[Instructions to follow] Set down, character for character, everything in the records below from the line holding "This screenshot has height=898, width=1649." down to the line holding "Given: Click the", and no other line.

== Segment start ==

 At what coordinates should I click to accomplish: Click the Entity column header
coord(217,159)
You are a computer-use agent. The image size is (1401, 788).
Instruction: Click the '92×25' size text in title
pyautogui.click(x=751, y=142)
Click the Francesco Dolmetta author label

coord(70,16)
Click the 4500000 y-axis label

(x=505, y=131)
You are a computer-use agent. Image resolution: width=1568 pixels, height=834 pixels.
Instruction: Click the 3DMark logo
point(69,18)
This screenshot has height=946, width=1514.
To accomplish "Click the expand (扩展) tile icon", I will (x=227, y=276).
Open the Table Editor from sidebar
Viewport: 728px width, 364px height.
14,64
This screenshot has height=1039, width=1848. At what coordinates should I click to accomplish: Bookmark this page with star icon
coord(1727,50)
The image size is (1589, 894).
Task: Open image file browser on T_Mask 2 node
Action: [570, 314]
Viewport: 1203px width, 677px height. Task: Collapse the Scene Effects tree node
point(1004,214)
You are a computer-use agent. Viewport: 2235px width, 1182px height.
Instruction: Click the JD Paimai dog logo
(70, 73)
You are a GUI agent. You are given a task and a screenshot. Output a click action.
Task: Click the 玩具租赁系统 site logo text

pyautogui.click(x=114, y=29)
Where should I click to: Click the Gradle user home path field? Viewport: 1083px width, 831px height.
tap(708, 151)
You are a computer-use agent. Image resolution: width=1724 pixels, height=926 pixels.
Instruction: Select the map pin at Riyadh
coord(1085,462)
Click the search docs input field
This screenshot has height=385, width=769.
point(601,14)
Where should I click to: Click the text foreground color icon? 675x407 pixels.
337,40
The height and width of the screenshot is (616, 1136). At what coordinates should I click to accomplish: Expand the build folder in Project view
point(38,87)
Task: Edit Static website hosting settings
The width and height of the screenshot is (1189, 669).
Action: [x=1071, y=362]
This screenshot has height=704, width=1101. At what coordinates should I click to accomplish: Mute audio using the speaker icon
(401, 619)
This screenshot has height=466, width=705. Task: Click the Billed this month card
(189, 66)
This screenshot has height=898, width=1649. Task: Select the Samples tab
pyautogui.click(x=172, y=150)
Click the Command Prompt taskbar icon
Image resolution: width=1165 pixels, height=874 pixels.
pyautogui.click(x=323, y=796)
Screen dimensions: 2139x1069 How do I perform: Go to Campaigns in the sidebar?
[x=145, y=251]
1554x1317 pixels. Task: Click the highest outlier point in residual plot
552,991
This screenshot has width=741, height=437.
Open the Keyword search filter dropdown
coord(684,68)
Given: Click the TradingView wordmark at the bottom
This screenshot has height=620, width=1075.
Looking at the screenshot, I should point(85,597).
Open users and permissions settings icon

== Segment end ==

[Written answer]
This screenshot has height=898, width=1649. Task: Select the Samples tab
pyautogui.click(x=172, y=150)
Click the Command Prompt taskbar icon
Image resolution: width=1165 pixels, height=874 pixels.
pyautogui.click(x=323, y=796)
Screen dimensions: 2139x1069 How do I perform: Go to Campaigns in the sidebar?
[x=145, y=251]
1554x1317 pixels. Task: Click the highest outlier point in residual plot
552,991
This screenshot has width=741, height=437.
Open the Keyword search filter dropdown
coord(684,68)
Given: Click the TradingView wordmark at the bottom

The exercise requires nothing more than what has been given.